Tuesday, July 17, 2012

Dry and Drought

Our farmer friends in the midwest and elsewhere are the prime recipients of the hot and drought conditions moving across the plains. Those of us who have never farmed or ranched cannot know the wrenching pain of losing a season's crop. Years ago, in another drought, I tried to image that loss and I emphathetically wrote Season of the Dry. Here is a portion of it as it appeared in my book "Encore - The Poetry of Nature".

Season of the Dry

“They’ll die some more today,” he said, hitching up his overalls.
The dry steals life, leaf by leaf, when green bows to beige.
“Does the green go where it’s wet?” he wondered,
“Is heaven wet and green?
Maybe it will rain today,” he thought,
and shook his head in disbelief at the season of the dry.

He stepped out on the porch and looked upon the field:
weakened stalks of corn, in amber tilting wilt,
a bending supplication to the sun.
A momentary tear welled within his eye,
but passed just as quickly in the scorching dry.

“I’ll be with the corn,” he said, moving down the path.
Sarah watched him go, slowly, reverent, to the corn,
like walking to a coffin respectful of the dead.

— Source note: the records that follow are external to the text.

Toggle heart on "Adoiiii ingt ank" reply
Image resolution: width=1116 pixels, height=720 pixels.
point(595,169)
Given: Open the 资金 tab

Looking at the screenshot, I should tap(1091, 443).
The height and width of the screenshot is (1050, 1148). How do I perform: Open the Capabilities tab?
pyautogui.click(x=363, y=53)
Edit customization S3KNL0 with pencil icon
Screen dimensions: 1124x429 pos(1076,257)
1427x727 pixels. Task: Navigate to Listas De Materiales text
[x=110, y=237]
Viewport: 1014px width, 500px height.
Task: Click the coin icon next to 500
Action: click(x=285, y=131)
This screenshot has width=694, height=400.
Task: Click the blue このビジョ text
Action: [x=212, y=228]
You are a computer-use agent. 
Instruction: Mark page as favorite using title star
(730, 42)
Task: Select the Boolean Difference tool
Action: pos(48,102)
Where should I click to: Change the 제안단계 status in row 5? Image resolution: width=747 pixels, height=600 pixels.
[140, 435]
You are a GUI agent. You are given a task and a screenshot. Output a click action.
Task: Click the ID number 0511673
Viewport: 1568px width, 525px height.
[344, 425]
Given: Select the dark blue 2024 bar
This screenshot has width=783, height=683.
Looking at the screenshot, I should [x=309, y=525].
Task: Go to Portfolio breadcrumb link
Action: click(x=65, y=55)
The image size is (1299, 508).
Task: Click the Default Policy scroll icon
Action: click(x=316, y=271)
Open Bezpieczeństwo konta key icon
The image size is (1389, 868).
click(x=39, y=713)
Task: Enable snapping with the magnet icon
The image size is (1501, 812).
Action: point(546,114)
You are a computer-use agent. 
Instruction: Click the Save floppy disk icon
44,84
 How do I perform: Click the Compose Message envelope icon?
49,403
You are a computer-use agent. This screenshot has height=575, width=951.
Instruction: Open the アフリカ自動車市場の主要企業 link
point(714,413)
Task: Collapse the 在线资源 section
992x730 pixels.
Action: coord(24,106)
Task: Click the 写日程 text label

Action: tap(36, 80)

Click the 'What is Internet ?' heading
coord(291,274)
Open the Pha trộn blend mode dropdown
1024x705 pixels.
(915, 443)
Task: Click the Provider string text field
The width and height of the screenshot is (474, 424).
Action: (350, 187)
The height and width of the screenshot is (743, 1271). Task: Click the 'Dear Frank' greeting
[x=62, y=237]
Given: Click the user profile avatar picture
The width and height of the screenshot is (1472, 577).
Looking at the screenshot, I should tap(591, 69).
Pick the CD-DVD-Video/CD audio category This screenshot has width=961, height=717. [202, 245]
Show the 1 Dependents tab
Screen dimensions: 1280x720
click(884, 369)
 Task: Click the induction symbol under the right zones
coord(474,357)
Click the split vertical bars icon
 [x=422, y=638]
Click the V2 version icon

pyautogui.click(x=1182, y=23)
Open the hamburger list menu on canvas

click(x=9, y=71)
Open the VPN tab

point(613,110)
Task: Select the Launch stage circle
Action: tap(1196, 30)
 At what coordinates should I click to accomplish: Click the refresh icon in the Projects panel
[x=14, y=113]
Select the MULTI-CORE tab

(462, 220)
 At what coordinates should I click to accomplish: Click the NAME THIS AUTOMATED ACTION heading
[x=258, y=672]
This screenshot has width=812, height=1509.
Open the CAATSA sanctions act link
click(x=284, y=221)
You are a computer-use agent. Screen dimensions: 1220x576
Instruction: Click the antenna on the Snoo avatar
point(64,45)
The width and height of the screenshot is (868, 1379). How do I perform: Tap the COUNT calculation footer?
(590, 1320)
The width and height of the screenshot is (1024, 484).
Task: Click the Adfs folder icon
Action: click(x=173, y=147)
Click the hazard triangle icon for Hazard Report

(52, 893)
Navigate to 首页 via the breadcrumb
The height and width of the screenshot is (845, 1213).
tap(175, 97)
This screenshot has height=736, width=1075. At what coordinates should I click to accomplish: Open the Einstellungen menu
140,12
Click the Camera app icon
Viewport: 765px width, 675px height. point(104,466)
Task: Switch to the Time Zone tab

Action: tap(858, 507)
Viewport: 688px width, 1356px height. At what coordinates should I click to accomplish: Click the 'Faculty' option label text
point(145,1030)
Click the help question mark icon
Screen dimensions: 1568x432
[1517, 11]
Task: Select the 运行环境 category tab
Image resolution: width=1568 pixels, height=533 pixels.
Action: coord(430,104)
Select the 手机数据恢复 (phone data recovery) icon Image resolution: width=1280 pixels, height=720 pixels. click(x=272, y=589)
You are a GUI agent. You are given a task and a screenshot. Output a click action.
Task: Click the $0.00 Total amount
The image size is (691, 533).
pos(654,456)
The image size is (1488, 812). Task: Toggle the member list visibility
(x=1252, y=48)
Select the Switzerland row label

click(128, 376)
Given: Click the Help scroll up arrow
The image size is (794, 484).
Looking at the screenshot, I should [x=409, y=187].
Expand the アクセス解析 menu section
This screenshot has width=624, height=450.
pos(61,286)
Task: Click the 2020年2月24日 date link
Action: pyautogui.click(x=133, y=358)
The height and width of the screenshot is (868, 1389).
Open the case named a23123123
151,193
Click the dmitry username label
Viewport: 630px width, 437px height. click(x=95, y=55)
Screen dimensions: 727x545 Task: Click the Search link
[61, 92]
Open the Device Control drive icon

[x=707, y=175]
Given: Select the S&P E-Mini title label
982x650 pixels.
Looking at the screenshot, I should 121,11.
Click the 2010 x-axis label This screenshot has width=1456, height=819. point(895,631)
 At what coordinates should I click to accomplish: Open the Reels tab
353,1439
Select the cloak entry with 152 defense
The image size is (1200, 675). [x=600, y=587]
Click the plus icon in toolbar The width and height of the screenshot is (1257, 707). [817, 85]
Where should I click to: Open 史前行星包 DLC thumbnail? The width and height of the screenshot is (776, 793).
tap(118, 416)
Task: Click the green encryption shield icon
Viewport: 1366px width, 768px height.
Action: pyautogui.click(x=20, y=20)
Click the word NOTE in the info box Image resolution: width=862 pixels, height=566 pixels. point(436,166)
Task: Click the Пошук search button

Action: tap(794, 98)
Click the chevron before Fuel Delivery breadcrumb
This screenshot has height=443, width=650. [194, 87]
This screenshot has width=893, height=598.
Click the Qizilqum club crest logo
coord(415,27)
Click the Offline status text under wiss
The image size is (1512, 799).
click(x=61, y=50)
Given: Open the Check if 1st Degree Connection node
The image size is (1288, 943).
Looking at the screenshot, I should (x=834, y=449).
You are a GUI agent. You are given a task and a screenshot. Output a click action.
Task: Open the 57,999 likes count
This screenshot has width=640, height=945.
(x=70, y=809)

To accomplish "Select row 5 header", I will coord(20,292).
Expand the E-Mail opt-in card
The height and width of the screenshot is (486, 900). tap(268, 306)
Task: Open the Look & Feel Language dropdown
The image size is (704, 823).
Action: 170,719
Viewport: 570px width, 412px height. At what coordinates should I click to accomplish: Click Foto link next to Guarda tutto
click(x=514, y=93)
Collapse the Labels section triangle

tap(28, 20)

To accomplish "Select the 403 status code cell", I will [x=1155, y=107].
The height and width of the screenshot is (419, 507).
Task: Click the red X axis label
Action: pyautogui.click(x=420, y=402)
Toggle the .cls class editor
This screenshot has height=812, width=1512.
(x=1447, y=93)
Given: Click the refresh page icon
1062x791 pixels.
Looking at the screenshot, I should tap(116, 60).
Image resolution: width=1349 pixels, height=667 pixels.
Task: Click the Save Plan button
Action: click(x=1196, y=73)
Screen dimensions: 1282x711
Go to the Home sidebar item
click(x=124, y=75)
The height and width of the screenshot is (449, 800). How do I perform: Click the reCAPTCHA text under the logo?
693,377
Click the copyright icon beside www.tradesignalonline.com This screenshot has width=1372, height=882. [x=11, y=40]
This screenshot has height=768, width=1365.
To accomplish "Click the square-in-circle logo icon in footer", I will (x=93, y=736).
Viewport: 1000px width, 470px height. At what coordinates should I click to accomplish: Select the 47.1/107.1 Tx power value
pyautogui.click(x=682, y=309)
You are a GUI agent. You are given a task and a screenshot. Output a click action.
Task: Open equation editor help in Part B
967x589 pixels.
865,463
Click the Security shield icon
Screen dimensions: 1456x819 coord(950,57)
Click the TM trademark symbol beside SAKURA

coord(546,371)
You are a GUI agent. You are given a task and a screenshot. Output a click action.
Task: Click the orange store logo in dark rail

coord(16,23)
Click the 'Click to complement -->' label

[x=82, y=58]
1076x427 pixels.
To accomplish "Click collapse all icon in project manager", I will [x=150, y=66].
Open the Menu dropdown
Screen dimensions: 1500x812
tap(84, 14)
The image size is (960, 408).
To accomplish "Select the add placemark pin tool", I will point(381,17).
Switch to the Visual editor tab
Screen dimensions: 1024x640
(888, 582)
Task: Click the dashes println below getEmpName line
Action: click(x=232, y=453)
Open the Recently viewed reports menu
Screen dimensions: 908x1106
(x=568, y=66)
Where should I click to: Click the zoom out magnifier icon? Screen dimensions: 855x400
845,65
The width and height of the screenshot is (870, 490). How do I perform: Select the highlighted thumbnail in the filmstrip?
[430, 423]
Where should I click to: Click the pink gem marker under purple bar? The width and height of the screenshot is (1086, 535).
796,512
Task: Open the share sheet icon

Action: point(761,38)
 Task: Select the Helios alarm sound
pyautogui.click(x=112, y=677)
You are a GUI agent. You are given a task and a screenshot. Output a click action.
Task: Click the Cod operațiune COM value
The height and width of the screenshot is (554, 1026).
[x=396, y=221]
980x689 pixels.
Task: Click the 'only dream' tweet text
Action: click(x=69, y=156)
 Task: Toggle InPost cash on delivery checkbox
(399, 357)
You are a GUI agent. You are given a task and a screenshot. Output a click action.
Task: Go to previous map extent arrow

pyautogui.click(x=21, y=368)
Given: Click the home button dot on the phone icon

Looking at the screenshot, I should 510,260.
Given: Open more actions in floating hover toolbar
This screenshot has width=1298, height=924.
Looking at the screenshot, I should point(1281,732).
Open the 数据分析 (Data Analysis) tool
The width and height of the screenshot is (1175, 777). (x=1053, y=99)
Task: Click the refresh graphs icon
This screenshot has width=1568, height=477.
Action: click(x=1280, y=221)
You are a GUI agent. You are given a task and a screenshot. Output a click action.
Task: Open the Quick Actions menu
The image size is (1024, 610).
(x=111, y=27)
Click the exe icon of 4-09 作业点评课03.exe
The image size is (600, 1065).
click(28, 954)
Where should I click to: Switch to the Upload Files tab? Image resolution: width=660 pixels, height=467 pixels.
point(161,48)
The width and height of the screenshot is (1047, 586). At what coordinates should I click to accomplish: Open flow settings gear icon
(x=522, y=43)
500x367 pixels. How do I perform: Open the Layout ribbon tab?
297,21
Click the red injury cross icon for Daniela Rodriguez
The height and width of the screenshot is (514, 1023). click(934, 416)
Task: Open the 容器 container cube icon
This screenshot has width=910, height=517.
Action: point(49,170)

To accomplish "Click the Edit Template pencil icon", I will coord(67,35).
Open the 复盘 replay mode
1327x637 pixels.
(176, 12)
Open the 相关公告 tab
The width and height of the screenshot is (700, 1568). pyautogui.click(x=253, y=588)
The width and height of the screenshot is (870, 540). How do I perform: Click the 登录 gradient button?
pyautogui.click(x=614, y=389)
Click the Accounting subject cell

She knew his heart was saddened, his step told her that.
Each seed, each kernel, a part of him, a planted child,
no given name, but Corn, yet nurtured, and loved,
even as the end came creeping in the season of the dry.

He moved, stepping gently, tender, softly between the rows,
his hands on either side, outstretched in touch,
feeling for the green of life suckled deep within each stalk
protecting root and source
from the searing, barren crust.

“The rain must come,” he said, “to end the season of the dry.”
Then he stood in middle field, surrounded by a leafy wail.
Each plant had spots and withered wrinkles,
long below their time,
each holding to an expectation and reservoir of hope,
waiting for the irrigation that nature’s spirit springs
upon a season of the dry. When all that’s left is trust.

It might have been the heat or maybe something else,
but soon the farmer’s weathered heart
became the mendicant, pleading to a sentient earth,
“Let the water flow.
I know there is some moisture here, some hiding healing rain,
so needed in this parching scorch in the season of the dry.”

Corn and weed cannot compete,” he thought,
“weakness saps their strength.
They find a way to die together, in the season of the dry.”

Standing there, his waist above the waste, he sobbed.
No one could see his tears, nor his heaving sigh.
“Farmers aren’t supposed to cry,” he thought,
“just sow and reap, not weep.

If it doesn’t rain tomorrow, I’ll have to plow them under, deep,
underneath the dry.”

Later, coming home, he stopped, to find a masking smile.
“Sarah needn’t know,” he thought, only that he’d paid respects
to the corn he’d hoped to grow, before it went to ground.
She watched him through the screen and opening the door,
she smiled faintly in return, as she kissed him on the cheek
and wiped away a telling streak from the season of the dry.